= TASK OBJECTIVE =
What follows are records. Restate all of them word for word.

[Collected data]
● ● ●

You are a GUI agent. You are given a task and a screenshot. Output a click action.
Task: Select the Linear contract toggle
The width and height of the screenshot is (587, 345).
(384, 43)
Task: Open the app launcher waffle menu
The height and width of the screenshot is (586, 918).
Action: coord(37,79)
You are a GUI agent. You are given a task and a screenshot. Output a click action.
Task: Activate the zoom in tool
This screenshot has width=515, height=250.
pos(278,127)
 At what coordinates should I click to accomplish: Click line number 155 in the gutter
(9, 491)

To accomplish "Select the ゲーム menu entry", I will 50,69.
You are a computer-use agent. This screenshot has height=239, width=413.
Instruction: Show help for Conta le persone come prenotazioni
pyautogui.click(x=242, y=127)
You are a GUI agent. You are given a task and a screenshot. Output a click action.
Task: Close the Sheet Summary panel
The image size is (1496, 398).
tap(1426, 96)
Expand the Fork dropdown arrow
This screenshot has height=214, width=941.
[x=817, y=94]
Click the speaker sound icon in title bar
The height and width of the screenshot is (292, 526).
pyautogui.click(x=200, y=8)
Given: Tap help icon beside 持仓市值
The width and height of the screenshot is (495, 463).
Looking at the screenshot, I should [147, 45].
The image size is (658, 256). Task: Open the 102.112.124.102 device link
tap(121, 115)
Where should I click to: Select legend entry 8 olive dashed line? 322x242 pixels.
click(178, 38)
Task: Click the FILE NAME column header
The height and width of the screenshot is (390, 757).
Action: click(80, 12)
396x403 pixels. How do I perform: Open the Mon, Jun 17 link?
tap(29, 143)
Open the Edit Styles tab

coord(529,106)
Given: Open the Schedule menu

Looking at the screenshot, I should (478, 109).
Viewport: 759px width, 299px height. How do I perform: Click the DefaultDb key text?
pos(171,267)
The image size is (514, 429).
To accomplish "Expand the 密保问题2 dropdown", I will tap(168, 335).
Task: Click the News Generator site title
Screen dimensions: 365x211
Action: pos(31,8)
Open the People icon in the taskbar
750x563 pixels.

● ● ●

= TASK RESULT =
You are a GUI agent. You are given a task and a screenshot. Output a click action.
Task: Select the Linear contract toggle
The width and height of the screenshot is (587, 345).
(384, 43)
Task: Open the app launcher waffle menu
The height and width of the screenshot is (586, 918).
Action: coord(37,79)
You are a GUI agent. You are given a task and a screenshot. Output a click action.
Task: Activate the zoom in tool
This screenshot has width=515, height=250.
pos(278,127)
 At what coordinates should I click to accomplish: Click line number 155 in the gutter
(9, 491)

To accomplish "Select the ゲーム menu entry", I will 50,69.
You are a computer-use agent. This screenshot has height=239, width=413.
Instruction: Show help for Conta le persone come prenotazioni
pyautogui.click(x=242, y=127)
You are a GUI agent. You are given a task and a screenshot. Output a click action.
Task: Close the Sheet Summary panel
The image size is (1496, 398).
tap(1426, 96)
Expand the Fork dropdown arrow
This screenshot has height=214, width=941.
[x=817, y=94]
Click the speaker sound icon in title bar
The height and width of the screenshot is (292, 526).
pyautogui.click(x=200, y=8)
Given: Tap help icon beside 持仓市值
The width and height of the screenshot is (495, 463).
Looking at the screenshot, I should [147, 45].
The image size is (658, 256). Task: Open the 102.112.124.102 device link
tap(121, 115)
Where should I click to: Select legend entry 8 olive dashed line? 322x242 pixels.
click(178, 38)
Task: Click the FILE NAME column header
The height and width of the screenshot is (390, 757).
Action: click(80, 12)
396x403 pixels. How do I perform: Open the Mon, Jun 17 link?
tap(29, 143)
Open the Edit Styles tab

coord(529,106)
Given: Open the Schedule menu

Looking at the screenshot, I should (478, 109).
Viewport: 759px width, 299px height. How do I perform: Click the DefaultDb key text?
pos(171,267)
The image size is (514, 429).
To accomplish "Expand the 密保问题2 dropdown", I will tap(168, 335).
Task: Click the News Generator site title
Screen dimensions: 365x211
Action: pos(31,8)
Open the People icon in the taskbar
750x563 pixels.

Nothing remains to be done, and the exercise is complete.